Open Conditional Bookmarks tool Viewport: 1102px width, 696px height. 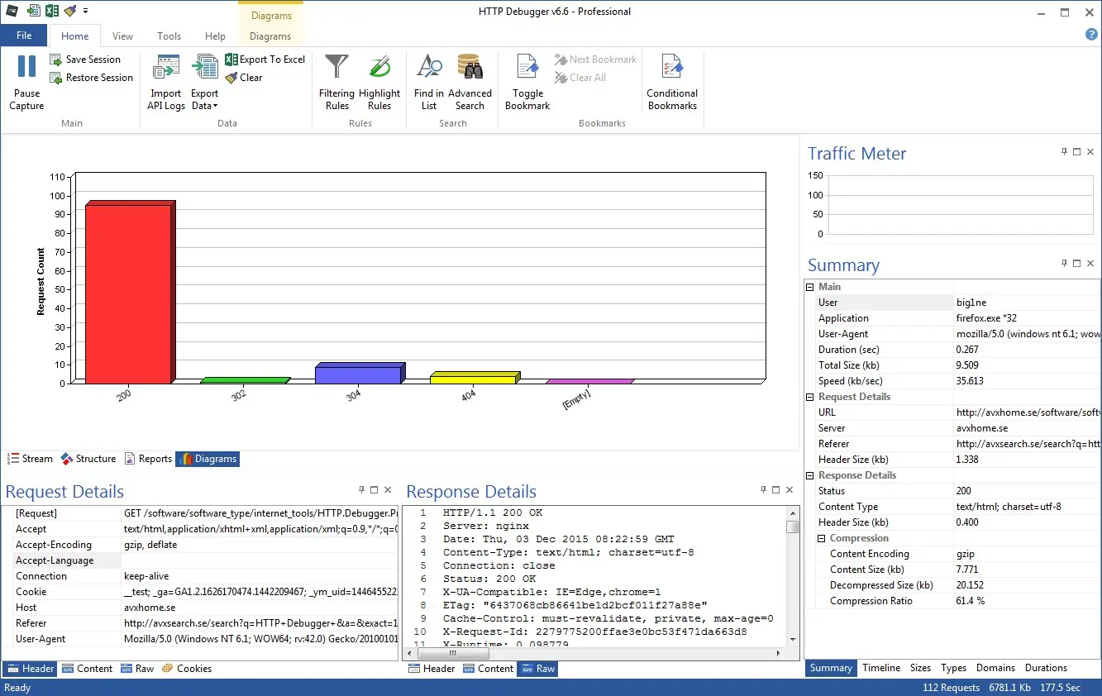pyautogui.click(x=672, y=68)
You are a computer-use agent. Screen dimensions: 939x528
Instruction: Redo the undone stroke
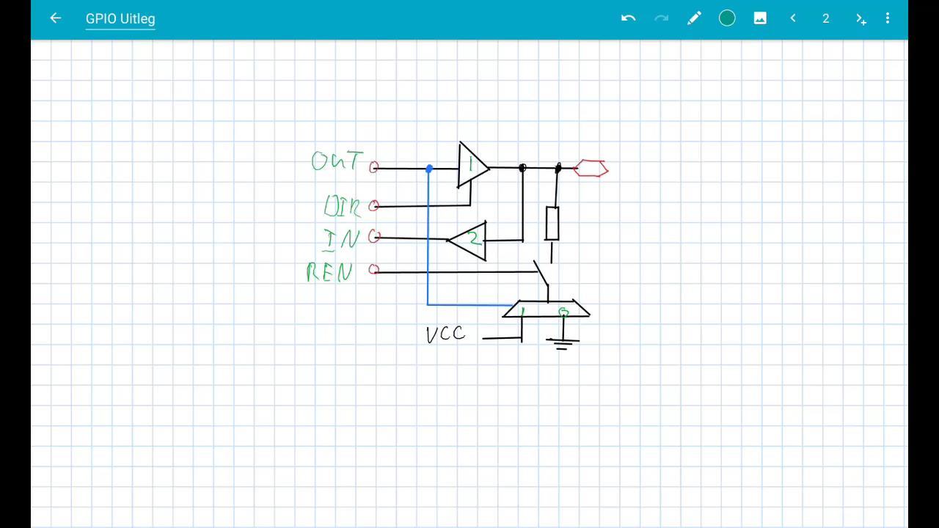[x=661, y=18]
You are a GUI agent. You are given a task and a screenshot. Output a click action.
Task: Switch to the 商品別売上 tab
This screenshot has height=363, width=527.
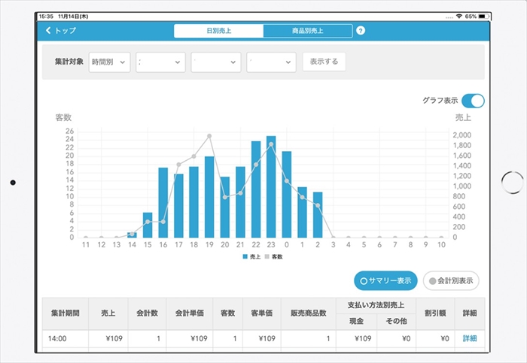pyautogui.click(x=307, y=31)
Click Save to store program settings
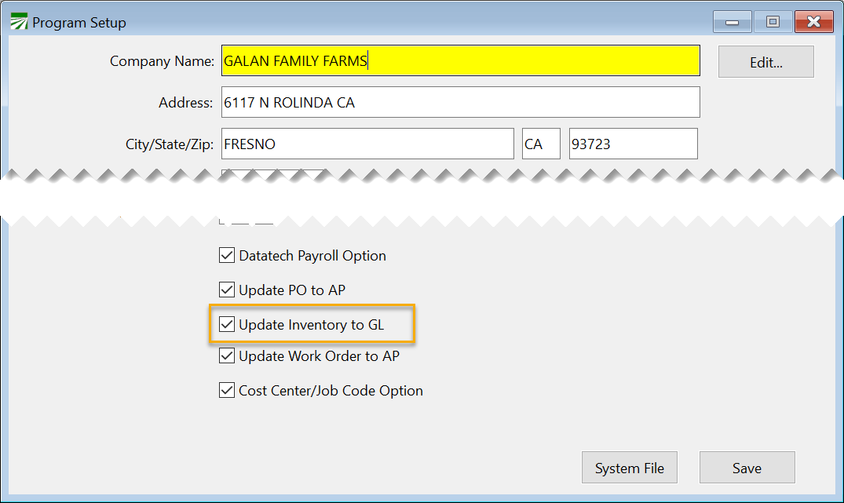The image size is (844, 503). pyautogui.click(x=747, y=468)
- - - - -
## [Task to carry out]
Starting at the line with "Instruction: Redo the undone stroke", output each line through the final one of the listing above, and nothing else. Pictures are to be left out.

## [Response box]
Instruction: Redo the undone stroke
[x=661, y=18]
You are a GUI agent. You are given a task and a screenshot. Output a click action.
Task: Switch to the 商品別売上 tab
This screenshot has height=363, width=527.
pyautogui.click(x=307, y=31)
Click Save to store program settings
The image size is (844, 503). pyautogui.click(x=747, y=468)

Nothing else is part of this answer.